- PASSAGE FOURNI:
★ ★ ★ ★ ★ ★ ★
Lamothe sera donc abandonnée par ses habitants qui en ont assez de patauger, dès l’automne venu. En 1778, l’archevêque supprime cette   paroisse pauvre, faute de revenus suffisants. Lamothe ne connaîtra plus qu’une activité, réduite au bac qui, l’hiver, traverse l’Eyre. Un pont, lui aussi à péage, ne sera construit que sous Napoléon. Et Lamothe, l’héritière de Boïos ne connaîtra plus qu’un titre de gloire au XIXe siècle, lorsqu’elle servira pendant cent ans de gare de chemin de fer pour le bois descendu par l’Eyre et de bifurcation pour le chemin de fer vers Arcachon.
★ ★ ★ ★ ★ ★ ★
[Entrées sur la recherche de mots et d'éléments]
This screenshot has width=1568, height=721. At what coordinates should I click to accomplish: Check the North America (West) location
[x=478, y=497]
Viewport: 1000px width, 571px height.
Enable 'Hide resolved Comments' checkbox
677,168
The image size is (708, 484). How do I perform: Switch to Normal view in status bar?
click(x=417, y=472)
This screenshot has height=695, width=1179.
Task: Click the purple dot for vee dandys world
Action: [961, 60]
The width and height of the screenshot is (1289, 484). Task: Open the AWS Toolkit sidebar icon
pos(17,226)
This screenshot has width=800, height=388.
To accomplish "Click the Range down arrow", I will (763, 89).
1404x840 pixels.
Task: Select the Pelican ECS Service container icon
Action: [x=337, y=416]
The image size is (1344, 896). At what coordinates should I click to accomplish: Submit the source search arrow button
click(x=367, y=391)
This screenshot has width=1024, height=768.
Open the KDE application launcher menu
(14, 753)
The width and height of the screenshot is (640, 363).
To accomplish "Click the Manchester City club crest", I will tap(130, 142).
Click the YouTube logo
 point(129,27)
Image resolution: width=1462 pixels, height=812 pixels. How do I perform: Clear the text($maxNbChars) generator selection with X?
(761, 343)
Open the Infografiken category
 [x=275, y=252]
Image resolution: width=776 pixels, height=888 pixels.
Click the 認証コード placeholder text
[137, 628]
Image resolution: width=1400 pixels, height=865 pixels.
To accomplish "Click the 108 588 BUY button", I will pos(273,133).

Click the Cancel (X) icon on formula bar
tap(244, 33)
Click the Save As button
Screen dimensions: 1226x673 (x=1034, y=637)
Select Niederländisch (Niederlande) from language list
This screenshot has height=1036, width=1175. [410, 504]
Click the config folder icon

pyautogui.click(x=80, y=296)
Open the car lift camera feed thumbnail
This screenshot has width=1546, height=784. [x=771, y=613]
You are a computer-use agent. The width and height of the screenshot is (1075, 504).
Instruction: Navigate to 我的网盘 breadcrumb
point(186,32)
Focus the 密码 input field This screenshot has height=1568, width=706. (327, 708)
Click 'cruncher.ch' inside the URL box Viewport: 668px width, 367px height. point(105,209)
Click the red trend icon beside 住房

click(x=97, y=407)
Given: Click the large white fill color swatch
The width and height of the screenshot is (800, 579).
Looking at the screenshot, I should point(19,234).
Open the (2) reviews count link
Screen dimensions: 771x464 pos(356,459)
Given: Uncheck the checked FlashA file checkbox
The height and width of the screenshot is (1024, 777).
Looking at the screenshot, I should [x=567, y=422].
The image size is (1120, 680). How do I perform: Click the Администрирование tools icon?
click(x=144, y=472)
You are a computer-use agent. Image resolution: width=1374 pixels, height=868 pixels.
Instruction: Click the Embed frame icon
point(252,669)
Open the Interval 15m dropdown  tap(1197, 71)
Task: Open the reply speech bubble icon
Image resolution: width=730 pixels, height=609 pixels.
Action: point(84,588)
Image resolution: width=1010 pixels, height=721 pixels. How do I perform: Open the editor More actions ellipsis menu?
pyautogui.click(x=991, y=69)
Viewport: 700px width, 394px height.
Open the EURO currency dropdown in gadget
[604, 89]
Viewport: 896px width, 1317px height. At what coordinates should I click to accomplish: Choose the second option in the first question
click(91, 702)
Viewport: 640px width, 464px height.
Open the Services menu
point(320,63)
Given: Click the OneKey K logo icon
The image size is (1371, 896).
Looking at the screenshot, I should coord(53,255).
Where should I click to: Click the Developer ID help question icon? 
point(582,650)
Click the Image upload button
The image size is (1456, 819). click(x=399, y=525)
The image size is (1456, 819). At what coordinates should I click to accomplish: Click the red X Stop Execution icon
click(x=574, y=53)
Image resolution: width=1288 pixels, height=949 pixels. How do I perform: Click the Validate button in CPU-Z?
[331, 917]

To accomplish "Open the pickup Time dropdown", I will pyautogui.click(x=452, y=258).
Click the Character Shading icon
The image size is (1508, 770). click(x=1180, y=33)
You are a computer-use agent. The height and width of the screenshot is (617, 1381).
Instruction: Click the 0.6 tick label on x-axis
★ ★ ★ ★ ★ ★ ★
- CONSIGNE ÉCRITE 1:
Selon le passage sur Lamothe, en quelle année l'archevêque supprime-t-il la paroisse ?
- CONSIGNE ÉCRITE 2:
Poursuivez le passage sur Lamothe en reprenant juste après sa dernière phrase.
Ces entrées proviennent d'une autre source.

- RÉSULTAT ATTENDU 1:
En 1778.

- RÉSULTAT ATTENDU 2:
Cependant, Boïi eut une descendance proche et moins prosaïque. On raconte que, Charlemagne, soi-même, aurait donné au chapitre de Saint-Seurin de Bordeaux, une chapelle située près du port des Tuiles, à Biganos. Un port qui existe toujours, creusé alors par les religieux, avec l’appui, pour manier la pelle, de quelques bonnes âmes, de plus, corvéables à  merci. Un bon investissement : ce port sert au commerce du sel. Cela explique, en partie, que, vers 1110, la chapelle  devienne le centre d’un prieuré, élevé à ce rang par Louis VI le Gros. Là, cinq chanoines font office de passeurs et, à l’hôpital, reçoivent tous ceux qui ont besoin d’aide, matérielle comme spirituelle.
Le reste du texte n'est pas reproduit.